Although the YOLO series performs exceptionally well in terms of speed, standard models still suffer from parameter redundancy and large model sizes, making deployment on resource-constrained embedded devices challenging. To address this, researchers have introduced various lightweight architectures. Howard et al. developed the MobileNets family, which dramatically reduces model complexity by separating standard convolutions into depthwise and pointwise operations [
26]. Likewise, Zhang et al. proposed the ShuffleNet architecture, which employs channel shuffling and group convolution to reduce computation without sacrificing accuracy [
27]. Sun et al. proposed YOLOv5-PRE, a lightweight apple detection framework that integrates ShuffleNet, GhostNet, and attention mechanisms (CA, CBAM) to achieve rapid yield estimation in complex orchards [
28]. Li et al. designed a strawberry maturity detection algorithm using lightweight convolutional modules and attention mechanisms, enabling accurate 3D localization of tea shoots with RGB-D sensors [
29]. Zhang et al. developed the EPSA-YOLO-V5s model to address the challenges of outdoor field environments, achieving accurate estimation of rapeseed survival rates [
30]. Zhao et al. introduced a lightweight version of YOLOv5s optimised for greenhouse conditions to enable efficient tomato detection [
31]. Qiu et al. proposed an enhanced YOLOv8n architecture that combines partial convolution and knowledge distillation to strike a balance between accuracy and efficiency for automated mulberry harvesting [
32]. However, lightweight model designs often lead to compromised detection performance, especially in greenhouse environments with dense fruit occlusion and drastic lighting variations, where false positives and missed detections are common [
33].
In summary, although substantial progress has been made in fruit recognition, several challenges remain. Occlusion and clustering of fruits in complex environments still limit detection accuracy. Technical issues such as spectral feature overlap and misalignment in multispectral imagery further exacerbate detection difficulty. While existing models have undergone lightweight optimisation, their computational demands and storage footprints remain too high for real-time deployment on low-power embedded platforms. Therefore, achieving high accuracy while further reducing model size and improving deployment efficiency remains a central challenge in agricultural visual recognition.

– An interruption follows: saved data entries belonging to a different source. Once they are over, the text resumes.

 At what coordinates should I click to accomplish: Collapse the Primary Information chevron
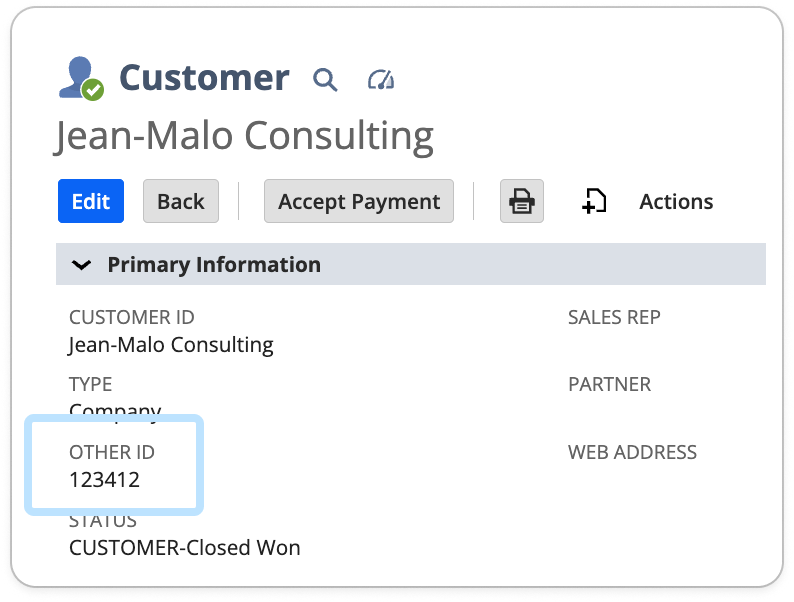(x=82, y=265)
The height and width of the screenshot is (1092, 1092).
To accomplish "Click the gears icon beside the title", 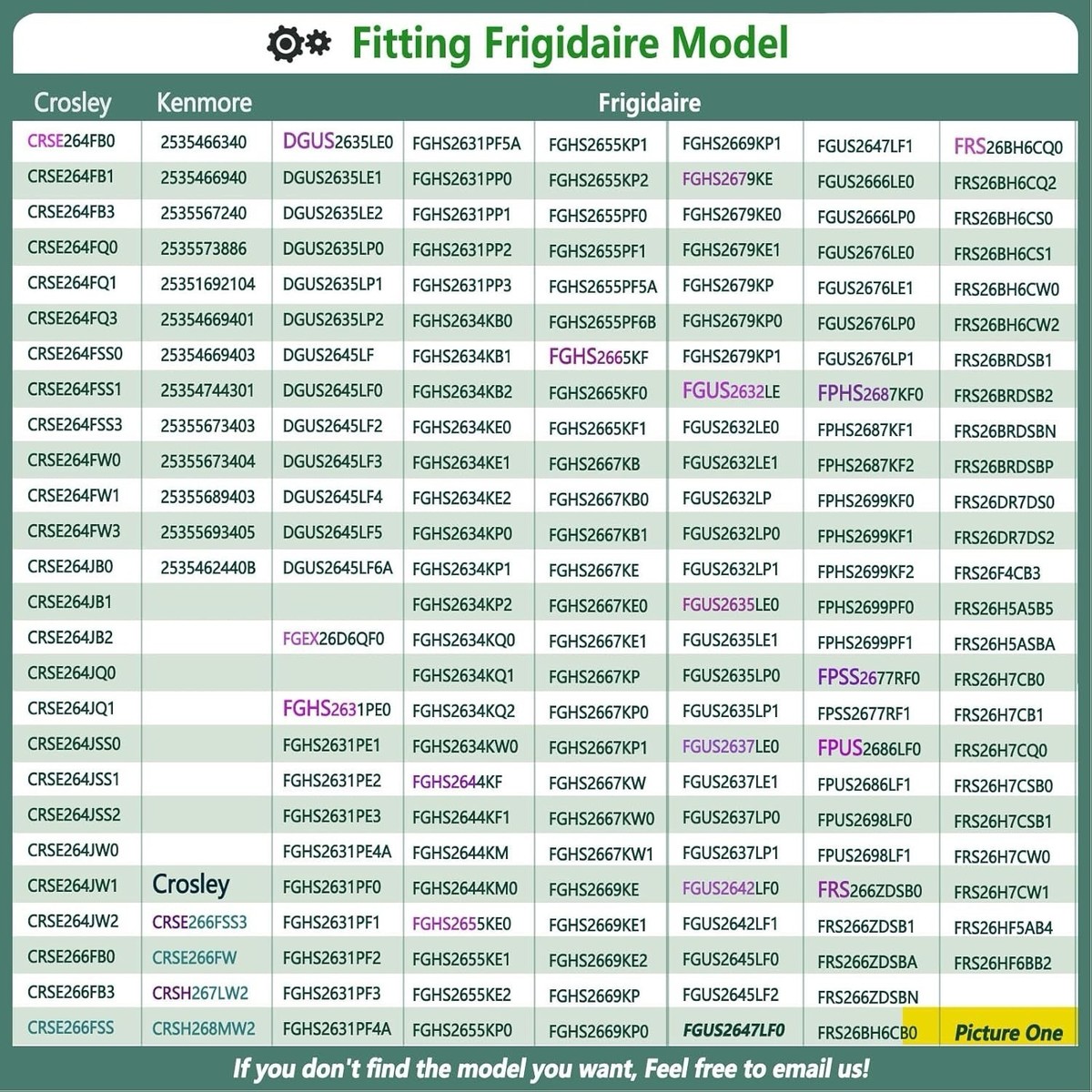I will pos(298,44).
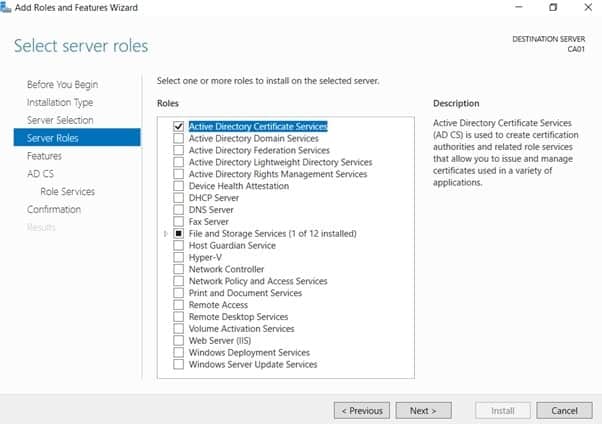Check Remote Desktop Services role
The height and width of the screenshot is (424, 602).
click(179, 317)
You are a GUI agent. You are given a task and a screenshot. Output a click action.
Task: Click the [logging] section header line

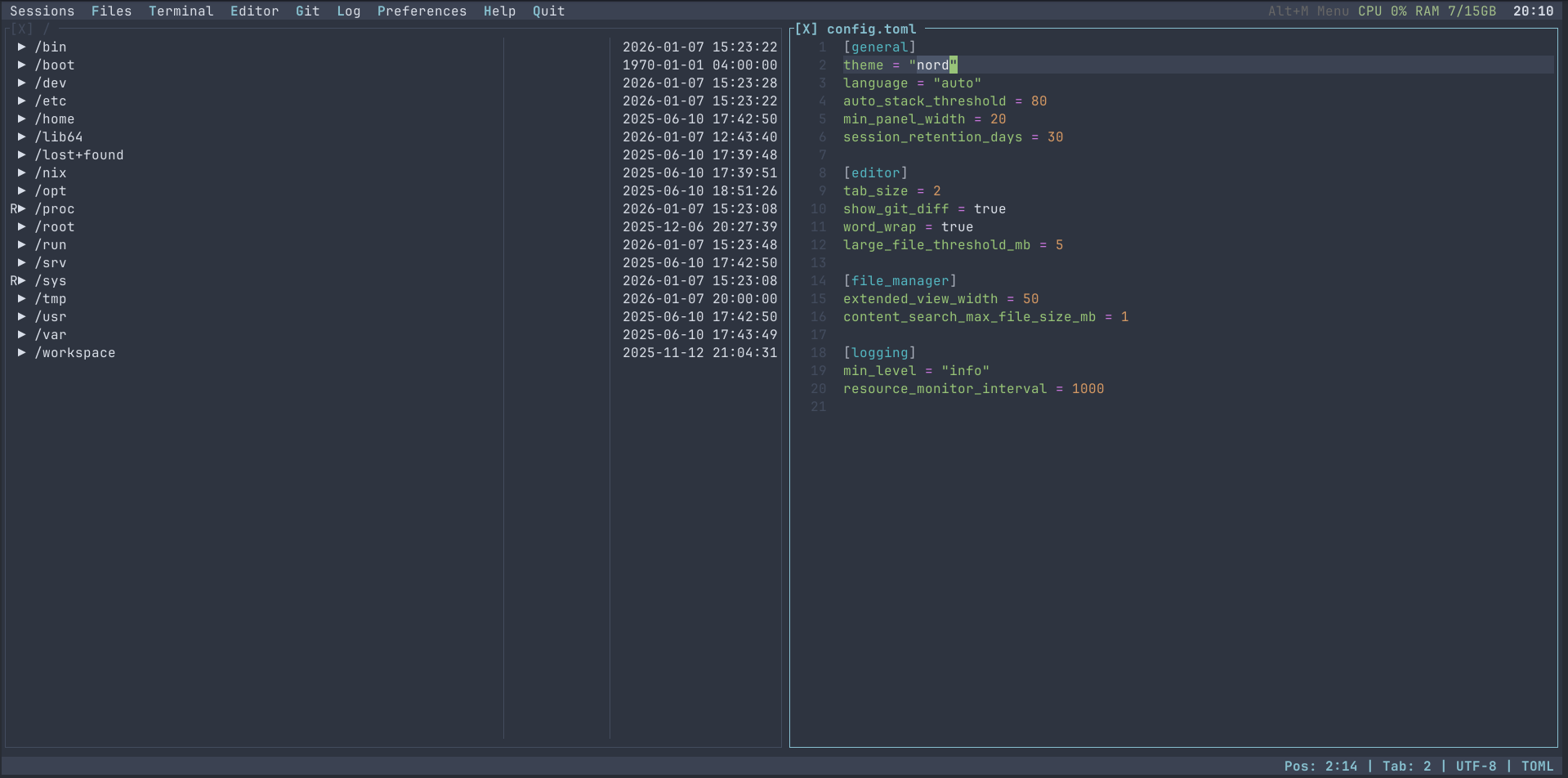pyautogui.click(x=879, y=353)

To address these issues, this study proposes a lightweight tomato fruit detection model named ACLW-YOLO, based on an improved YOLOv11n framework. The model retains high detection accuracy while significantly reducing parameters and accelerating inference through architectural optimization. Specifically, traditional downsampling layers are replaced with ADown modules; the C3K2_gConv structure is employed to reduce computational load; LSCD modules are used for refined feature extraction; and the Wise-PIoU loss function is adopted to enhance bounding box regression. This solution enables efficient and accurate tomato fruit detection, demonstrating strong potential for embedded deployment and real-world agricultural applications.
3. Results and Discussion
3.1. Effectiveness of Loss Function Optimization
To gain deeper insights into the impact of loss functions on network performance, this study conducted a series of systematic comparative experiments. Several mainstream bounding box regression loss functions were selected for analysis, including CIoU, PIoU, SIoU, WIoU, Shape-IoU, and Wise-PIoU. The performance comparison of different loss functions is presented in
Table 3.
The experimental results indicate that Wise-PIoU outperforms all other loss functions in terms of both precision and recall, demonstrating a clear advantage. Although its mAP50 is 0.1 percentage points lower than that of CIoU, this minor difference is negligible in practical applications. For greenhouse tomato detection, high precision helps reduce false positives, while high recall mitigates missed detections—characteristics that are more practically valuable than marginal gains in the mAP metric. Wise-PIoU features fast convergence and a dynamic focusing mechanism. Through an adaptive weight allocation strategy, it effectively suppresses harmful gradients from low-quality anchors while enhancing the learning capacity of medium-quality anchors, thereby improving the model’s detection accuracy. Considering overall performance, Wise-PIoU is ultimately adopted as the loss function in this study.
3.2. Ablation Experiments
To systematically validate the effectiveness of each proposed optimization strategy, a comprehensive ablation study was conducted on the YOLOv11n model using the self-constructed tomato dataset under a unified training environment. Following the logical order of network structure optimization, four key improvements were introduced sequentially: the ADown downsampling module, the C3k2-gConv feature extraction structure, the LSCD lightweight detection head, and the Wise-PIoU loss function. A hybrid experimental design was adopted, combining isolated single-module validation with cumulative integration. First, the performance contribution of each module was quantified independently; then, modules were progressively combined to assess their synergistic effects. The impact of each component on detection accuracy and inference efficiency was comprehensively evaluated. The ablation results are summarised in
Table 4.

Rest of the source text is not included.